#### [Work to be completed]
Repeat the whole of the data, keeping every detail the same.

(Stored records)
____

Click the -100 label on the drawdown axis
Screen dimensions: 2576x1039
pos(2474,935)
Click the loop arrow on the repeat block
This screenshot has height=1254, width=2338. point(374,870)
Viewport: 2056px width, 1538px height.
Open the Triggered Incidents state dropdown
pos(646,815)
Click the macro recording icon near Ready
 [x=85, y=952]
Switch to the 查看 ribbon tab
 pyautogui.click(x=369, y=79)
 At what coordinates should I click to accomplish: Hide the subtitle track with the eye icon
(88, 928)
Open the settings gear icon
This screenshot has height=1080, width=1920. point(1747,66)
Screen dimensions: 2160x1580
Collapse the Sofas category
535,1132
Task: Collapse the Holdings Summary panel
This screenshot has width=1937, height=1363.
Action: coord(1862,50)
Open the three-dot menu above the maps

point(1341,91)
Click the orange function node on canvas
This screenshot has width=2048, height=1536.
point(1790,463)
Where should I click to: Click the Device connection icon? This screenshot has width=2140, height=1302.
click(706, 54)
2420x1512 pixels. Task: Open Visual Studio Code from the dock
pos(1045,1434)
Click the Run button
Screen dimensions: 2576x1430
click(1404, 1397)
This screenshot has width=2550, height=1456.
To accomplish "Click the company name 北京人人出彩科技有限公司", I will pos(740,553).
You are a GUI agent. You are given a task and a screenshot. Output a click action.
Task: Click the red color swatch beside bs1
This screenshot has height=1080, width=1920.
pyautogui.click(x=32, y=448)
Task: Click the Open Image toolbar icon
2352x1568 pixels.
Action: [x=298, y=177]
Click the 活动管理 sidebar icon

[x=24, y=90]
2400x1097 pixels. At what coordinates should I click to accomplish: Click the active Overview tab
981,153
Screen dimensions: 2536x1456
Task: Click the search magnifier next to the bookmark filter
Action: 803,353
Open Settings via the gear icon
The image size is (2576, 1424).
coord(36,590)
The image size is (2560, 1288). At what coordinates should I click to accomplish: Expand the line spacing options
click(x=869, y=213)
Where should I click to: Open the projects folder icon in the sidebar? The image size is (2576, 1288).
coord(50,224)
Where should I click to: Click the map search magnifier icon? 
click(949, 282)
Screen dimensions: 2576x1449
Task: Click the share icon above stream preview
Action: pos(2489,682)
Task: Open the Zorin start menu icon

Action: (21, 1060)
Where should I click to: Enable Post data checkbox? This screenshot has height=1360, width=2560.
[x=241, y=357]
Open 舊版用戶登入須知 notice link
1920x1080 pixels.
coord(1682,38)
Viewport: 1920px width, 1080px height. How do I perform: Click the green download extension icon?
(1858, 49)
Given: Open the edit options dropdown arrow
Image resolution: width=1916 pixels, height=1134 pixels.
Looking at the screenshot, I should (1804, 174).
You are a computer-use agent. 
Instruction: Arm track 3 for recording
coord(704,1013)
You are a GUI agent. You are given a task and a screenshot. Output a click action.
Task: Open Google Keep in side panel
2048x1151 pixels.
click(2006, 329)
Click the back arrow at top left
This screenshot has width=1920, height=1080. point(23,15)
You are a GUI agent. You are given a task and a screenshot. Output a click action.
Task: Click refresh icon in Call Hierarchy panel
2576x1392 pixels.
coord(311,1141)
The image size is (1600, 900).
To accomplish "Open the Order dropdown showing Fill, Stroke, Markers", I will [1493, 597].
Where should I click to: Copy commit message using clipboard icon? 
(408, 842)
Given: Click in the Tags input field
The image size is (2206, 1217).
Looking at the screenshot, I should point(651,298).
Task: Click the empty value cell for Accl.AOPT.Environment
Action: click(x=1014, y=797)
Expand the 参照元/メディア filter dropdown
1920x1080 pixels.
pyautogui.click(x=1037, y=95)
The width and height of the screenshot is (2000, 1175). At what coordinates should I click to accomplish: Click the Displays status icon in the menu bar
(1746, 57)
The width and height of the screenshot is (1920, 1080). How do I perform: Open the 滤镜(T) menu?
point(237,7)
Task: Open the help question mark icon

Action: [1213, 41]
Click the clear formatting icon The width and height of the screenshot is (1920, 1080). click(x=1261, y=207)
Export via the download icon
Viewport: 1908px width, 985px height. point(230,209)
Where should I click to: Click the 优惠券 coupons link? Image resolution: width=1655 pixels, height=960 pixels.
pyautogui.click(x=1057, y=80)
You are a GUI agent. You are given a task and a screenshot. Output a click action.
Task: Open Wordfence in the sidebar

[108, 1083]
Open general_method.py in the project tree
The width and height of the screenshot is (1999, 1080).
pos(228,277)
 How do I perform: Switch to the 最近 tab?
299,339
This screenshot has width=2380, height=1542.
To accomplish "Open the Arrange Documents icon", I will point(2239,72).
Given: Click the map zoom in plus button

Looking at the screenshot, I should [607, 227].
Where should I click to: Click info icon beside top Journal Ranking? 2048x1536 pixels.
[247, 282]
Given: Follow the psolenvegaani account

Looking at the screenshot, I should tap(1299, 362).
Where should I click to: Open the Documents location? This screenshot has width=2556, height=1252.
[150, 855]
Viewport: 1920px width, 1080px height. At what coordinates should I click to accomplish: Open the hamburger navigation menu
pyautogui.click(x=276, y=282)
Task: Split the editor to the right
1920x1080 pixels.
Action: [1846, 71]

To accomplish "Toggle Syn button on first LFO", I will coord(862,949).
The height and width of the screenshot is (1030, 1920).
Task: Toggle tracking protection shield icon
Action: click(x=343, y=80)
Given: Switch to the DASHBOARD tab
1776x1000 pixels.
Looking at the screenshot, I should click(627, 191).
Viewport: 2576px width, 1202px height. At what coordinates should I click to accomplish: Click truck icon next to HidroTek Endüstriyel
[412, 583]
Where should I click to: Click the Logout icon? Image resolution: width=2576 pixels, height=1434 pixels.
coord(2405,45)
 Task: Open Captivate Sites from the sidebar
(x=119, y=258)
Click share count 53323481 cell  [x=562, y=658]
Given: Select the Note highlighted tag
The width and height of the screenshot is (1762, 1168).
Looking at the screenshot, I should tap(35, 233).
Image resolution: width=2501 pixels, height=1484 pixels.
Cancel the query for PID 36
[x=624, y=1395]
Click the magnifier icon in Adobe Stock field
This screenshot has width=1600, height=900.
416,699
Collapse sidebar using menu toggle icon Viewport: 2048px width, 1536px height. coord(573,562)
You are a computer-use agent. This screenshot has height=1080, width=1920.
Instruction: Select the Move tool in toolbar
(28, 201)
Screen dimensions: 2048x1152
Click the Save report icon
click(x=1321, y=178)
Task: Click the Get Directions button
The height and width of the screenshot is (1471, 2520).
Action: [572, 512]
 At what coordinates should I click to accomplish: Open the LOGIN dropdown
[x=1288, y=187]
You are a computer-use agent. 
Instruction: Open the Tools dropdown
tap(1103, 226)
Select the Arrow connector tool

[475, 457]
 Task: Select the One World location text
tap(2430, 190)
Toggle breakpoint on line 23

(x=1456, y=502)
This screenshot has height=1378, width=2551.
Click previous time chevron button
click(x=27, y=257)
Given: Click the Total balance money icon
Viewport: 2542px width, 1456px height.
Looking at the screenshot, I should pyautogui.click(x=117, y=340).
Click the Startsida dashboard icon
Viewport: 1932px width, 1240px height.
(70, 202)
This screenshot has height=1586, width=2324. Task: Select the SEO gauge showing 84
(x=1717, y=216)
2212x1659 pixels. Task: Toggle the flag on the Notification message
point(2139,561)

____

#### [Result of this exercise]
Click the -100 label on the drawdown axis
Screen dimensions: 2576x1039
pos(2474,935)
Click the loop arrow on the repeat block
This screenshot has height=1254, width=2338. point(374,870)
Viewport: 2056px width, 1538px height.
Open the Triggered Incidents state dropdown
pos(646,815)
Click the macro recording icon near Ready
 [x=85, y=952]
Switch to the 查看 ribbon tab
 pyautogui.click(x=369, y=79)
 At what coordinates should I click to accomplish: Hide the subtitle track with the eye icon
(88, 928)
Open the settings gear icon
This screenshot has height=1080, width=1920. point(1747,66)
Screen dimensions: 2160x1580
Collapse the Sofas category
535,1132
Task: Collapse the Holdings Summary panel
This screenshot has width=1937, height=1363.
Action: coord(1862,50)
Open the three-dot menu above the maps

point(1341,91)
Click the orange function node on canvas
This screenshot has width=2048, height=1536.
point(1790,463)
Where should I click to: Click the Device connection icon? This screenshot has width=2140, height=1302.
click(706, 54)
2420x1512 pixels. Task: Open Visual Studio Code from the dock
pos(1045,1434)
Click the Run button
Screen dimensions: 2576x1430
click(1404, 1397)
This screenshot has width=2550, height=1456.
To accomplish "Click the company name 北京人人出彩科技有限公司", I will pos(740,553).
You are a GUI agent. You are given a task and a screenshot. Output a click action.
Task: Click the red color swatch beside bs1
This screenshot has height=1080, width=1920.
pyautogui.click(x=32, y=448)
Task: Click the Open Image toolbar icon
2352x1568 pixels.
Action: [x=298, y=177]
Click the 活动管理 sidebar icon

[x=24, y=90]
2400x1097 pixels. At what coordinates should I click to accomplish: Click the active Overview tab
981,153
Screen dimensions: 2536x1456
Task: Click the search magnifier next to the bookmark filter
Action: 803,353
Open Settings via the gear icon
The image size is (2576, 1424).
coord(36,590)
The image size is (2560, 1288). At what coordinates should I click to accomplish: Expand the line spacing options
click(x=869, y=213)
Where should I click to: Open the projects folder icon in the sidebar? The image size is (2576, 1288).
coord(50,224)
Where should I click to: Click the map search magnifier icon? 
click(949, 282)
Screen dimensions: 2576x1449
Task: Click the share icon above stream preview
Action: pos(2489,682)
Task: Open the Zorin start menu icon

Action: (21, 1060)
Where should I click to: Enable Post data checkbox? This screenshot has height=1360, width=2560.
[x=241, y=357]
Open 舊版用戶登入須知 notice link
1920x1080 pixels.
coord(1682,38)
Viewport: 1920px width, 1080px height. How do I perform: Click the green download extension icon?
(1858, 49)
Given: Open the edit options dropdown arrow
Image resolution: width=1916 pixels, height=1134 pixels.
Looking at the screenshot, I should (1804, 174).
You are a computer-use agent. 
Instruction: Arm track 3 for recording
coord(704,1013)
You are a GUI agent. You are given a task and a screenshot. Output a click action.
Task: Open Google Keep in side panel
2048x1151 pixels.
click(2006, 329)
Click the back arrow at top left
This screenshot has width=1920, height=1080. point(23,15)
You are a GUI agent. You are given a task and a screenshot. Output a click action.
Task: Click refresh icon in Call Hierarchy panel
2576x1392 pixels.
coord(311,1141)
The image size is (1600, 900).
To accomplish "Open the Order dropdown showing Fill, Stroke, Markers", I will [1493, 597].
Where should I click to: Copy commit message using clipboard icon? 
(408, 842)
Given: Click in the Tags input field
The image size is (2206, 1217).
Looking at the screenshot, I should point(651,298).
Task: Click the empty value cell for Accl.AOPT.Environment
Action: click(x=1014, y=797)
Expand the 参照元/メディア filter dropdown
1920x1080 pixels.
pyautogui.click(x=1037, y=95)
The width and height of the screenshot is (2000, 1175). At what coordinates should I click to accomplish: Click the Displays status icon in the menu bar
(1746, 57)
The width and height of the screenshot is (1920, 1080). How do I perform: Open the 滤镜(T) menu?
point(237,7)
Task: Open the help question mark icon

Action: [1213, 41]
Click the clear formatting icon The width and height of the screenshot is (1920, 1080). click(x=1261, y=207)
Export via the download icon
Viewport: 1908px width, 985px height. point(230,209)
Where should I click to: Click the 优惠券 coupons link? Image resolution: width=1655 pixels, height=960 pixels.
pyautogui.click(x=1057, y=80)
You are a GUI agent. You are given a task and a screenshot. Output a click action.
Task: Open Wordfence in the sidebar

[108, 1083]
Open general_method.py in the project tree
The width and height of the screenshot is (1999, 1080).
pos(228,277)
 How do I perform: Switch to the 最近 tab?
299,339
This screenshot has width=2380, height=1542.
To accomplish "Open the Arrange Documents icon", I will point(2239,72).
Given: Click the map zoom in plus button

Looking at the screenshot, I should [607, 227].
Where should I click to: Click info icon beside top Journal Ranking? 2048x1536 pixels.
[247, 282]
Given: Follow the psolenvegaani account

Looking at the screenshot, I should tap(1299, 362).
Where should I click to: Open the Documents location? This screenshot has width=2556, height=1252.
[150, 855]
Viewport: 1920px width, 1080px height. At what coordinates should I click to accomplish: Open the hamburger navigation menu
pyautogui.click(x=276, y=282)
Task: Split the editor to the right
1920x1080 pixels.
Action: [1846, 71]

To accomplish "Toggle Syn button on first LFO", I will coord(862,949).
The height and width of the screenshot is (1030, 1920).
Task: Toggle tracking protection shield icon
Action: click(x=343, y=80)
Given: Switch to the DASHBOARD tab
1776x1000 pixels.
Looking at the screenshot, I should click(627, 191).
Viewport: 2576px width, 1202px height. At what coordinates should I click to accomplish: Click truck icon next to HidroTek Endüstriyel
[412, 583]
Where should I click to: Click the Logout icon? Image resolution: width=2576 pixels, height=1434 pixels.
coord(2405,45)
 Task: Open Captivate Sites from the sidebar
(x=119, y=258)
Click share count 53323481 cell  [x=562, y=658]
Given: Select the Note highlighted tag
The width and height of the screenshot is (1762, 1168).
Looking at the screenshot, I should tap(35, 233).
Image resolution: width=2501 pixels, height=1484 pixels.
Cancel the query for PID 36
[x=624, y=1395]
Click the magnifier icon in Adobe Stock field
This screenshot has width=1600, height=900.
416,699
Collapse sidebar using menu toggle icon Viewport: 2048px width, 1536px height. coord(573,562)
You are a computer-use agent. This screenshot has height=1080, width=1920.
Instruction: Select the Move tool in toolbar
(28, 201)
Screen dimensions: 2048x1152
Click the Save report icon
click(x=1321, y=178)
Task: Click the Get Directions button
The height and width of the screenshot is (1471, 2520).
Action: [572, 512]
 At what coordinates should I click to accomplish: Open the LOGIN dropdown
[x=1288, y=187]
You are a computer-use agent. 
Instruction: Open the Tools dropdown
tap(1103, 226)
Select the Arrow connector tool

[475, 457]
 Task: Select the One World location text
tap(2430, 190)
Toggle breakpoint on line 23

(x=1456, y=502)
This screenshot has height=1378, width=2551.
Click previous time chevron button
click(x=27, y=257)
Given: Click the Total balance money icon
Viewport: 2542px width, 1456px height.
Looking at the screenshot, I should pyautogui.click(x=117, y=340).
Click the Startsida dashboard icon
Viewport: 1932px width, 1240px height.
(70, 202)
This screenshot has height=1586, width=2324. Task: Select the SEO gauge showing 84
(x=1717, y=216)
2212x1659 pixels. Task: Toggle the flag on the Notification message
point(2139,561)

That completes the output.